I'm trying to review frequentist and Bayesian in parallel. Let's say we are doing the typical scenario of estimating the population mean.

In frequentist stats, if sample size is large enough, we can use CLT to say that the sampling distribution of the sample mean is approximately normal. Then we can make inferences about the population mean. Here it seems like we DO NOT have to make any assumption about the shape of the population distribution because of CLT and as long as sample size is large enough.

In bayesian stats, it seems like we HAVE to make an assumption about the shape of the population distribution so that we can use the likelihood function to generate a posterior distribution. Thus, we don't get the benefits of CLT when doing Bayesian analysis.

Would you say a tradeoff is, in frequentist, you get to use CLT, thus allowing you to tackle a wider range of problems - especially if you know the population is non-normal? For example, there's no burden of proof to show if the population follows a gamma or beta distribution since it doesn't matter.

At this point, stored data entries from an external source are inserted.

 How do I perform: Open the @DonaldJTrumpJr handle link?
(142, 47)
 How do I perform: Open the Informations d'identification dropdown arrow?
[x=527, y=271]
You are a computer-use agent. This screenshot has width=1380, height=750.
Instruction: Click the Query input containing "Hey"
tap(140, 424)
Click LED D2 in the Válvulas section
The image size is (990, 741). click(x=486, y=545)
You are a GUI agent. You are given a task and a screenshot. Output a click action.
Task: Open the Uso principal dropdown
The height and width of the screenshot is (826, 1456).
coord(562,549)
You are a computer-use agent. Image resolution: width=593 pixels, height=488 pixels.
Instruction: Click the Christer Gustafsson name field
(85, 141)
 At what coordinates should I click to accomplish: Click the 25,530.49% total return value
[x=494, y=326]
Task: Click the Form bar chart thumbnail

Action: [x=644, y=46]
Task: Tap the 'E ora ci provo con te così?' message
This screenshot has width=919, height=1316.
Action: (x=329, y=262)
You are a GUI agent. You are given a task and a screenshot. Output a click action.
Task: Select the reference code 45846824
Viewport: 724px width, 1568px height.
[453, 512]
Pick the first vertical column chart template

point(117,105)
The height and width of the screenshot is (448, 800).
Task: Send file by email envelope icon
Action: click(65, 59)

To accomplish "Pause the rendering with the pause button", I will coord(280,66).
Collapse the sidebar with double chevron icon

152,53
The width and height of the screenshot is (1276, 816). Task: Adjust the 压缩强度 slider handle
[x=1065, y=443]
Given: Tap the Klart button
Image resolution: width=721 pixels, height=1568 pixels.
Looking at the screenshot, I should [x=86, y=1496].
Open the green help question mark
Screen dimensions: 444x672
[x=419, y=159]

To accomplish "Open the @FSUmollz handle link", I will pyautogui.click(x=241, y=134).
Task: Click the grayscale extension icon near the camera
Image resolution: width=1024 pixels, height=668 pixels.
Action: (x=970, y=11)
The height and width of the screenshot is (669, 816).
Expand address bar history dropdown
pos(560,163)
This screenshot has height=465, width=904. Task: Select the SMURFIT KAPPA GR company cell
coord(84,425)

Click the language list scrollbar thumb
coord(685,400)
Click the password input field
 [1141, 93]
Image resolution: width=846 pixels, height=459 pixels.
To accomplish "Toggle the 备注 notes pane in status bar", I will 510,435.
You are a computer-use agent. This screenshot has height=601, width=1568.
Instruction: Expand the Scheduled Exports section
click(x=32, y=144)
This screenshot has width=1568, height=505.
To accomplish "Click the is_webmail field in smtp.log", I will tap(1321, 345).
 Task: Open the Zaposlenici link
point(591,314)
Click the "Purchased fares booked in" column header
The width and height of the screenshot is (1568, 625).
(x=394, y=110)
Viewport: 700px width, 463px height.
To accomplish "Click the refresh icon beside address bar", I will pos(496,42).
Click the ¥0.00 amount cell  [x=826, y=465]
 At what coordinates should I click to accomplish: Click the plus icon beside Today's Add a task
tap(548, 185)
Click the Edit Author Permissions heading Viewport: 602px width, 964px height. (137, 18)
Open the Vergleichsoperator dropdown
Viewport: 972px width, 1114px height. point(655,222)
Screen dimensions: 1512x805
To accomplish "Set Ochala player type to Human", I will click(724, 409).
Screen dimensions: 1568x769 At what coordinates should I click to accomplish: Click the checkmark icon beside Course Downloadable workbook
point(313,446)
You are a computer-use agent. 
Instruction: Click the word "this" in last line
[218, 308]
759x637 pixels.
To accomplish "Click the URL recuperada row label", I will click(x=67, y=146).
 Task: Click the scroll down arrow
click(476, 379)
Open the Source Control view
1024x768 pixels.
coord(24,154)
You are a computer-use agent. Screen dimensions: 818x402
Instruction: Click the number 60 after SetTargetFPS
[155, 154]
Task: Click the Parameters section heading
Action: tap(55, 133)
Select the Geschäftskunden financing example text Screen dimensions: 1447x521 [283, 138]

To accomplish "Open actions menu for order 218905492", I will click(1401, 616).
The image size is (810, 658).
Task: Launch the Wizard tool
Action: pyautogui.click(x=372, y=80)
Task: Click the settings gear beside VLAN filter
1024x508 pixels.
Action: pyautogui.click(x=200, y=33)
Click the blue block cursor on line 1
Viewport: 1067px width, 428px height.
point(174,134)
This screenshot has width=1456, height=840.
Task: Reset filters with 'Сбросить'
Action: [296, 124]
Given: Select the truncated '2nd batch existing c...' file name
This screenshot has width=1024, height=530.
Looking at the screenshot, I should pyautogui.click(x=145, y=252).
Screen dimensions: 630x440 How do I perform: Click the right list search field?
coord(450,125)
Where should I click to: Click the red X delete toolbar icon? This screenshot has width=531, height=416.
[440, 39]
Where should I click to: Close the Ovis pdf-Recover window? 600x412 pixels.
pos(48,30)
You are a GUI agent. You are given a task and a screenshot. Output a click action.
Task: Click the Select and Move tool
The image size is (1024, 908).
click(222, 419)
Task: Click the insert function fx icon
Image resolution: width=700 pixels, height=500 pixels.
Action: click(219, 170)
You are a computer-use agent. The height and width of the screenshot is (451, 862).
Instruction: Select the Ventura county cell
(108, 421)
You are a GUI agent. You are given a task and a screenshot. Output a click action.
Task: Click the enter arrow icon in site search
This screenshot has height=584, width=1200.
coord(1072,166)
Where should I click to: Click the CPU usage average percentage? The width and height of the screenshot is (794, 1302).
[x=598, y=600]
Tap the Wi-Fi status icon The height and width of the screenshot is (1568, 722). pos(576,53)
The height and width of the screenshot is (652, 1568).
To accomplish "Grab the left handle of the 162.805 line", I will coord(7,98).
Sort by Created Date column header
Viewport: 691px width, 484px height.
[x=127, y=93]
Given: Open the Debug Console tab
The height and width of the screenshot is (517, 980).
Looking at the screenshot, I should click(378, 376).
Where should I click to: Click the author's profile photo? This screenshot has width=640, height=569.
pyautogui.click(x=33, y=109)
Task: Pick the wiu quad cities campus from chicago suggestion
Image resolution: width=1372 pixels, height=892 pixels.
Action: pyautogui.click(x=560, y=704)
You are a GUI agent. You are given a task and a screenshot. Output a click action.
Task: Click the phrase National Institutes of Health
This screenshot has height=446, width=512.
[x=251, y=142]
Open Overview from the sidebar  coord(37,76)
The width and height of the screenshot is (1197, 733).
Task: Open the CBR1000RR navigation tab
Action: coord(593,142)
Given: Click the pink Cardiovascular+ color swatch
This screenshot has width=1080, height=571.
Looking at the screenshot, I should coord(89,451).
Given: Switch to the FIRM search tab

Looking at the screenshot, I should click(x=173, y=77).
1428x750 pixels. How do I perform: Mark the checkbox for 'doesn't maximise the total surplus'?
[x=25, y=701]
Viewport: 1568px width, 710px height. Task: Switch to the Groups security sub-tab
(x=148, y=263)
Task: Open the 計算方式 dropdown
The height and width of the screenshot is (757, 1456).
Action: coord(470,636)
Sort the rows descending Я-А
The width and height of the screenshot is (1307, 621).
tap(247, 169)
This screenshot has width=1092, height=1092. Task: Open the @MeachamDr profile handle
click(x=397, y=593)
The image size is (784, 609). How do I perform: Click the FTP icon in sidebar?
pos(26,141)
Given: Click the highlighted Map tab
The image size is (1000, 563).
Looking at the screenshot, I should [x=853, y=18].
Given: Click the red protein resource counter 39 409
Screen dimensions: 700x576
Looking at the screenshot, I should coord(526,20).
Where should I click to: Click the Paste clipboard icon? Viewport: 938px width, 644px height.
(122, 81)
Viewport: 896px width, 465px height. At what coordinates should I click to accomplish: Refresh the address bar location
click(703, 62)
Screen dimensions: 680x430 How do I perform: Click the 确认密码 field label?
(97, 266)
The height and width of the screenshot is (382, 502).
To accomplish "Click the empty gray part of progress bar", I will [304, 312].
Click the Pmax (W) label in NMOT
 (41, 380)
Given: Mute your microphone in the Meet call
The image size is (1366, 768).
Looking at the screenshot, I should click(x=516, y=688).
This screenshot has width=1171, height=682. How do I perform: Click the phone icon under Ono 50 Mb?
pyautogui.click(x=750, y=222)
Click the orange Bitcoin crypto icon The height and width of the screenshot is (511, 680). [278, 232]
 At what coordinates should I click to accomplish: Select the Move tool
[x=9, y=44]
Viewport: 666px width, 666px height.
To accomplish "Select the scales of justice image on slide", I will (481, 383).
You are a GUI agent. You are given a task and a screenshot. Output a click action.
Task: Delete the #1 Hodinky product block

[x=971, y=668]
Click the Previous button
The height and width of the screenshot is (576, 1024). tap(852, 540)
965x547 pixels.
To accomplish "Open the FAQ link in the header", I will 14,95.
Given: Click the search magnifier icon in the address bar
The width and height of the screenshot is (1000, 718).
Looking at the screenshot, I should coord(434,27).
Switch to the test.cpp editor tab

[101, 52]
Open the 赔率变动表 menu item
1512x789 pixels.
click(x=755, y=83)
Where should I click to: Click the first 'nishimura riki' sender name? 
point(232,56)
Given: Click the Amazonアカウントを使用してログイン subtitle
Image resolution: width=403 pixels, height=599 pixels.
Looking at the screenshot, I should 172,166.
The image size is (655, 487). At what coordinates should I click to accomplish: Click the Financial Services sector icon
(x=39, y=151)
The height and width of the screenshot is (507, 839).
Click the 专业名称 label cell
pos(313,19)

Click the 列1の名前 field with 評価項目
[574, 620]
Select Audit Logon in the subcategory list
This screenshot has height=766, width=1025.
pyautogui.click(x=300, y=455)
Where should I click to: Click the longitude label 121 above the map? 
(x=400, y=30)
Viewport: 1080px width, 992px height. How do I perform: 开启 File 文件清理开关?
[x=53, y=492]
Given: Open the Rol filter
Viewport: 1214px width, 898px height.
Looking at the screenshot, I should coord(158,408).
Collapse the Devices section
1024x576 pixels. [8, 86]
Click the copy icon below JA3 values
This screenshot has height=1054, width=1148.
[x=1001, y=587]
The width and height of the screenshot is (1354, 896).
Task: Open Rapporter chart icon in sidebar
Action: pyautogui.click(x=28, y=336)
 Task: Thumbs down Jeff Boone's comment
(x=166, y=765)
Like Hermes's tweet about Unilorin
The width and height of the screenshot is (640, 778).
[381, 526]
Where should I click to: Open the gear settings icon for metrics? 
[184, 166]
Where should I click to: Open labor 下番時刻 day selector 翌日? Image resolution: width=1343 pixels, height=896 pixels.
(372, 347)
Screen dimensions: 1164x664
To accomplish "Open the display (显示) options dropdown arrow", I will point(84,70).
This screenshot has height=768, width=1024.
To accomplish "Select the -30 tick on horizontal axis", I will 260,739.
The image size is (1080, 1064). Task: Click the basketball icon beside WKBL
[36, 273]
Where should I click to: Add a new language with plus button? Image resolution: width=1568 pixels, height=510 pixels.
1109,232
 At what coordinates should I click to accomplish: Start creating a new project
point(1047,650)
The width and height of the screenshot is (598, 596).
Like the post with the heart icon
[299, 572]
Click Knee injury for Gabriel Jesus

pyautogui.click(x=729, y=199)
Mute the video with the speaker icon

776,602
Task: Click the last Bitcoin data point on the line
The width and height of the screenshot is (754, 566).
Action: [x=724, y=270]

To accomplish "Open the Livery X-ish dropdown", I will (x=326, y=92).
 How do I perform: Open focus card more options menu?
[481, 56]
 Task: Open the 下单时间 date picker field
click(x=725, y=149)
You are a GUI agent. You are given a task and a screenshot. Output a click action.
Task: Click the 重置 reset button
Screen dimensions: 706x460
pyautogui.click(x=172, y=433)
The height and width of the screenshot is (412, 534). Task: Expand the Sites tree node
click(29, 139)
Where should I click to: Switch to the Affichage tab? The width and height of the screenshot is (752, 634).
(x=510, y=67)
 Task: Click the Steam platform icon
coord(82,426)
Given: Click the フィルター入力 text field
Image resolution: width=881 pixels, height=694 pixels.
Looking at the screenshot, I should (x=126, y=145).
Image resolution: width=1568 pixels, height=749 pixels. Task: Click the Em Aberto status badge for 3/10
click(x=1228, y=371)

In Bayesian, since you always are using the likelihood function, you must always make an assumption about the distribution of the population data - limiting your flexibility to modeling populations with known distribution functions. And, does this imply that there is some burden of proof to show that your data follows whatever distribution assumption you make? HOWEVER, you do get to inject prior views of what you think the parameter value should center around. You also have an estimate of the distribution of the parameter itself, for situations where you think the parameter might be random.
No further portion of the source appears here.